Washington’ın yeni efendileri: ‘Algoritmik Oligarklar’
Kuruluşundan 1970'lere kadar, 'Avrupa' zarafetinin gölgesinde hareket eden bir Amerika vardı. İkinci Dünya Savaşı sonrasında Washington, yeni dünya düzenini kendi hegemonyasında kurarken, hayırhah bir anlayışı...

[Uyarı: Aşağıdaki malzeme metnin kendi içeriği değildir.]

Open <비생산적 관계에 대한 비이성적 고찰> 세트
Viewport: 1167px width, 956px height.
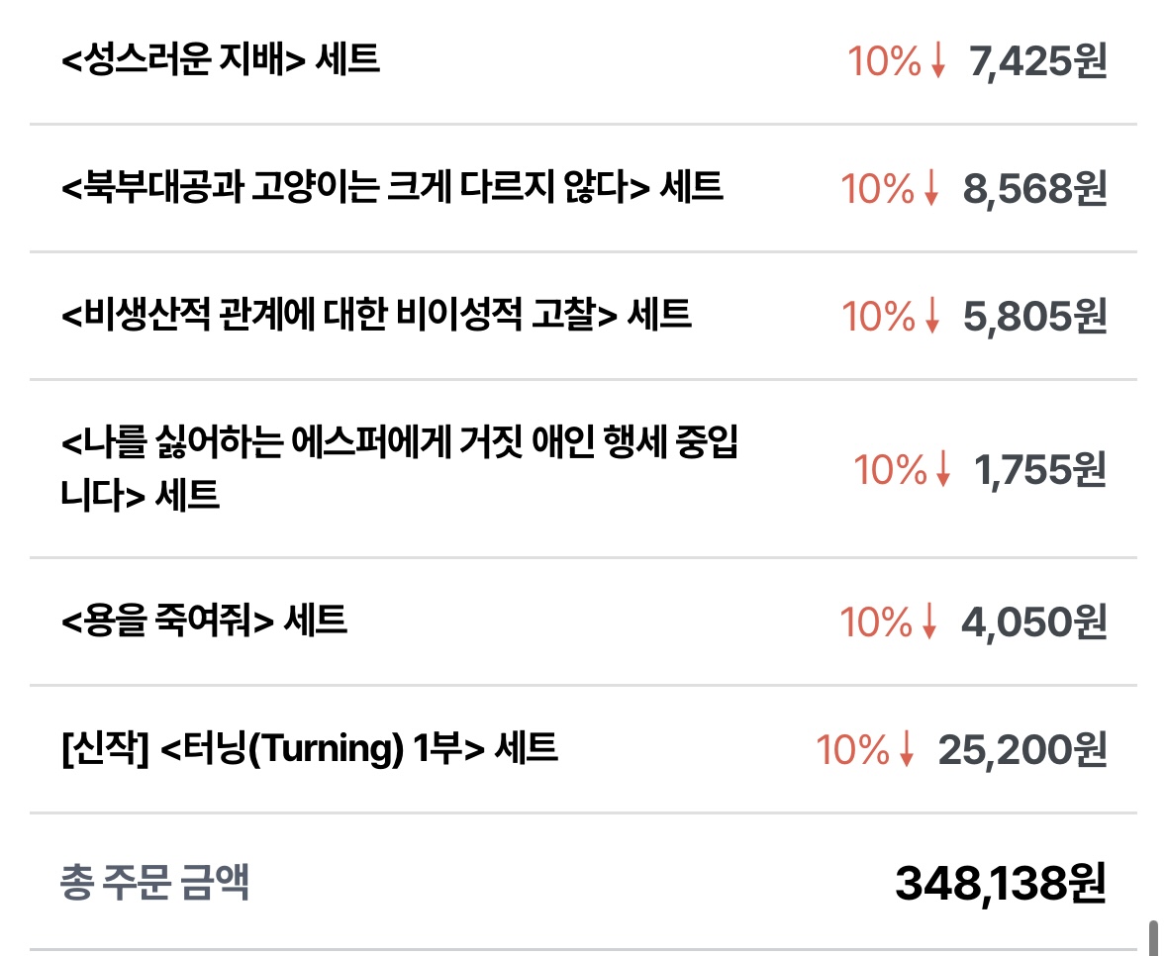tap(376, 315)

Kuruluşundan 1970'lere kadar, 'Avrupa' zarafetinin gölgesinde hareket eden bir Amerika vardı. İkinci Dünya Savaşı sonrasında Washington, yeni dünya düzenini kendi hegemonyasında kurarken, hayırhah bir anlayışı önceliklendirerek, 'kalkınma' ve 'kurumsallık' üzerine bir küresel yapı kurgulamıştı. Marshall Planı, Bretton Woods Sistemi, OECD ve NATO... Hepsi Avrupa'nın diplomatik nezaketiyle Amerikan gücünü harmanlayan bir stratejinin parçalarıydı. ABD, o dönemde hem koruyucu, hem düzen kurucu bir güçtü. Ama, bu zarafet uzun sürmedi. 1960'ların sonlarında Washington'un koridorlarında yeni bir dil duyulmaya başladı: Neoconların sert üslubu.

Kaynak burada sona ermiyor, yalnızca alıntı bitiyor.